--- Aim ---
Please rewrite the material from its start up to and including the line with "Looking at the screenshot, I should (x=90, y=880).", replacing "resolution" with "size" and leaving everything else unchanged.

(Rows showing where targets appear)
════════════════════
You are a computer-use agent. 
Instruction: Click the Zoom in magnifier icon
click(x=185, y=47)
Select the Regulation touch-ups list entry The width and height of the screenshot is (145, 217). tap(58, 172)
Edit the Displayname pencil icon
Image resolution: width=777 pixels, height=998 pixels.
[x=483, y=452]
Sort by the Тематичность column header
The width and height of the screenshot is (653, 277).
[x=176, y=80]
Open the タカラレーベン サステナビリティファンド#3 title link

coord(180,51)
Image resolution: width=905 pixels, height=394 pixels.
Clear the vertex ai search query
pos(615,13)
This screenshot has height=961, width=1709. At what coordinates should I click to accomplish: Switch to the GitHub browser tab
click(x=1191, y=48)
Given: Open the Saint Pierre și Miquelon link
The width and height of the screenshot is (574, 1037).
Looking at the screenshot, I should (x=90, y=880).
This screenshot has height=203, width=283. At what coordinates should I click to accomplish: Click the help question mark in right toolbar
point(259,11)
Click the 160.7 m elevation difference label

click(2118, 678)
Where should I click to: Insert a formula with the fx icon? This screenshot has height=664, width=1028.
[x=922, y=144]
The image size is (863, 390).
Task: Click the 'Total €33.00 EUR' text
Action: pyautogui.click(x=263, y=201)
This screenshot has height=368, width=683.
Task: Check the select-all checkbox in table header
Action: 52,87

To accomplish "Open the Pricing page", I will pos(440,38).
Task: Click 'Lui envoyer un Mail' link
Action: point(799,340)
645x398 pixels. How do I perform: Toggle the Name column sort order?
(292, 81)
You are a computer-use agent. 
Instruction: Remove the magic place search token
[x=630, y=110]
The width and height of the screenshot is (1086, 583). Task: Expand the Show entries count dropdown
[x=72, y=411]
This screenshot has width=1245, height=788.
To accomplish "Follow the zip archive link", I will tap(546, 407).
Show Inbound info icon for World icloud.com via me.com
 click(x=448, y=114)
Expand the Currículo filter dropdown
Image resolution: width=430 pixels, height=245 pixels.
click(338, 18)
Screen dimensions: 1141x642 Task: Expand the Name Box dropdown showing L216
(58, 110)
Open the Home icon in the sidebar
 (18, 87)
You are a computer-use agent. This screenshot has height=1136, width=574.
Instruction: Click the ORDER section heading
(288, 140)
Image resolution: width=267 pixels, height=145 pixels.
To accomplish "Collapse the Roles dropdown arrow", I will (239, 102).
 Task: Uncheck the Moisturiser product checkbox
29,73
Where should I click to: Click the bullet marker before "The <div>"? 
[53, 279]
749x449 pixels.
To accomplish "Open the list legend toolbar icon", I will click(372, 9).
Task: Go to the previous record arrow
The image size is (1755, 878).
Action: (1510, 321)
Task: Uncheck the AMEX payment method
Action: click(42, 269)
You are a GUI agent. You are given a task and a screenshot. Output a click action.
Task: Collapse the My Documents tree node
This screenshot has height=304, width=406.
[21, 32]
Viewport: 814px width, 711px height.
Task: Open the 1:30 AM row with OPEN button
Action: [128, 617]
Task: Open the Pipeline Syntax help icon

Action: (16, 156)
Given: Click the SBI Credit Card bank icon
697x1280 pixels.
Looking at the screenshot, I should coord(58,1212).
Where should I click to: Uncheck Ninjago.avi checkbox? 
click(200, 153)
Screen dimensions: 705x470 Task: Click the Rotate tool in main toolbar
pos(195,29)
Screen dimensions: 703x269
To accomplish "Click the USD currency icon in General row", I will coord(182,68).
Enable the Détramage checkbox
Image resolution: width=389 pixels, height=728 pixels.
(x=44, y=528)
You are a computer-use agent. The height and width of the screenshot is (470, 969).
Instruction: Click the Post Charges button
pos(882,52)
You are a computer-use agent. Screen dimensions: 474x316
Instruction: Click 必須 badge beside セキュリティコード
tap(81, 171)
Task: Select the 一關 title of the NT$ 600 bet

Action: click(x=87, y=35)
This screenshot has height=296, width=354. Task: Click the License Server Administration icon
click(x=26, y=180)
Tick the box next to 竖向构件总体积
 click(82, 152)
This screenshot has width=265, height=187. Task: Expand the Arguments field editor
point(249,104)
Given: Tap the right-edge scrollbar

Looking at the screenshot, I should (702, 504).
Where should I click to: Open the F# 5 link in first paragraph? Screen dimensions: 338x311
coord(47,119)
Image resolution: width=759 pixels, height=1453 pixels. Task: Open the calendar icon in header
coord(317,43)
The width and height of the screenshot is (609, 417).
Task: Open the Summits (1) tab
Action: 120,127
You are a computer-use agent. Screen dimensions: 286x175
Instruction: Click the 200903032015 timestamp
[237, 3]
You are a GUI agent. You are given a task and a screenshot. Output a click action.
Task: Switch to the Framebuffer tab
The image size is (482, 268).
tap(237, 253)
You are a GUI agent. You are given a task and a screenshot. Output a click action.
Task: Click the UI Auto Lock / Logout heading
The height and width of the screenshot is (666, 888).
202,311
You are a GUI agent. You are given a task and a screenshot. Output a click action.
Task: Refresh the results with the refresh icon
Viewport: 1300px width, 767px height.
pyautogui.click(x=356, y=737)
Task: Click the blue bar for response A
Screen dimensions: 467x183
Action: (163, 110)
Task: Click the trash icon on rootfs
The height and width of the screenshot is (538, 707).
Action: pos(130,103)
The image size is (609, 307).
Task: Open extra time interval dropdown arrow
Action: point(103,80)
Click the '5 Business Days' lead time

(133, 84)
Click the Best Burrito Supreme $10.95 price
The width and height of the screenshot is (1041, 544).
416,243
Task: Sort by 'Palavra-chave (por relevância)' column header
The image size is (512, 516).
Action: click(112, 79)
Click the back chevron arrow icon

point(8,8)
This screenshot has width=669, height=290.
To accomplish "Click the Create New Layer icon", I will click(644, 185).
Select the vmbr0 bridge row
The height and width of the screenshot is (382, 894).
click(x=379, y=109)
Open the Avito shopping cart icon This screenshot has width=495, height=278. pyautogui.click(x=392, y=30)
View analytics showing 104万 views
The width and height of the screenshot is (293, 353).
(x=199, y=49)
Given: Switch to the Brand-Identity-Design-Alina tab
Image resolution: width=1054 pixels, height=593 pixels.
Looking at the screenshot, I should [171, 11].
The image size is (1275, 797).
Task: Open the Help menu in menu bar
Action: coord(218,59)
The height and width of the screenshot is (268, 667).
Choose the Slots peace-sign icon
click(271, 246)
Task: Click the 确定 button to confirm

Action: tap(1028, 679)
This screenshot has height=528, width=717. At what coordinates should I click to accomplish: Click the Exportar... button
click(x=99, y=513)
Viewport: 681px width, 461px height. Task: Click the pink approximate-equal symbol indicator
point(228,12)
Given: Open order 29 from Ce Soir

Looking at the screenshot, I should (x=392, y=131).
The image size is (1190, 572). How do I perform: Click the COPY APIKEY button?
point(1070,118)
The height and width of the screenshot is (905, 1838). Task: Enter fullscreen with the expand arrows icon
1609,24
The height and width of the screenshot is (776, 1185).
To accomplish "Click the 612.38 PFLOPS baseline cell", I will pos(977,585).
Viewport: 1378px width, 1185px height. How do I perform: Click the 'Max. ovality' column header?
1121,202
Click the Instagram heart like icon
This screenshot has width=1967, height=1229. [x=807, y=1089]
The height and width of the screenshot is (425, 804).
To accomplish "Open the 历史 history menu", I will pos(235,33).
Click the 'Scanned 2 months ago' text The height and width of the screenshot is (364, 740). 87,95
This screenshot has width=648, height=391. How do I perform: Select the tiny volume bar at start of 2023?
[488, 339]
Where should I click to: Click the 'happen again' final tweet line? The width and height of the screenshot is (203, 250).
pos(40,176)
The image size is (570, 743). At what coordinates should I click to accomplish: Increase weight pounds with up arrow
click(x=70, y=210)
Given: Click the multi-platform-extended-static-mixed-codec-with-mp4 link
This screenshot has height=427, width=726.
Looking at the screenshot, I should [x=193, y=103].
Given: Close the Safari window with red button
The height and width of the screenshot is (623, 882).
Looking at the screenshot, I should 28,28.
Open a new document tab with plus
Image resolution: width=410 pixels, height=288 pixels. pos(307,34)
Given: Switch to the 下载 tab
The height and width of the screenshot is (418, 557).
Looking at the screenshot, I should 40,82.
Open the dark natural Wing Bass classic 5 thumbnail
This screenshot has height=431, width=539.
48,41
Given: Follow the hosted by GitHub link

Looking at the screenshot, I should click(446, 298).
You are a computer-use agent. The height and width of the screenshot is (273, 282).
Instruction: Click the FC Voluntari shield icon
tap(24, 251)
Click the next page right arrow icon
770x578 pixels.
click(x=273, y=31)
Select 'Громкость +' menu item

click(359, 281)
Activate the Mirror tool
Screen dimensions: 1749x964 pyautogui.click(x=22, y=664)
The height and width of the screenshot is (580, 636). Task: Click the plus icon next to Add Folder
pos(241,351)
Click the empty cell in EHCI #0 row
════════════════════
--- Answer to the problem ---
You are a computer-use agent. 
Instruction: Click the Zoom in magnifier icon
click(x=185, y=47)
Select the Regulation touch-ups list entry The width and height of the screenshot is (145, 217). tap(58, 172)
Edit the Displayname pencil icon
Image size: width=777 pixels, height=998 pixels.
[x=483, y=452]
Sort by the Тематичность column header
The width and height of the screenshot is (653, 277).
[x=176, y=80]
Open the タカラレーベン サステナビリティファンド#3 title link

coord(180,51)
Image size: width=905 pixels, height=394 pixels.
Clear the vertex ai search query
pos(615,13)
This screenshot has height=961, width=1709. At what coordinates should I click to accomplish: Switch to the GitHub browser tab
click(x=1191, y=48)
Given: Open the Saint Pierre și Miquelon link
The width and height of the screenshot is (574, 1037).
Looking at the screenshot, I should (x=90, y=880).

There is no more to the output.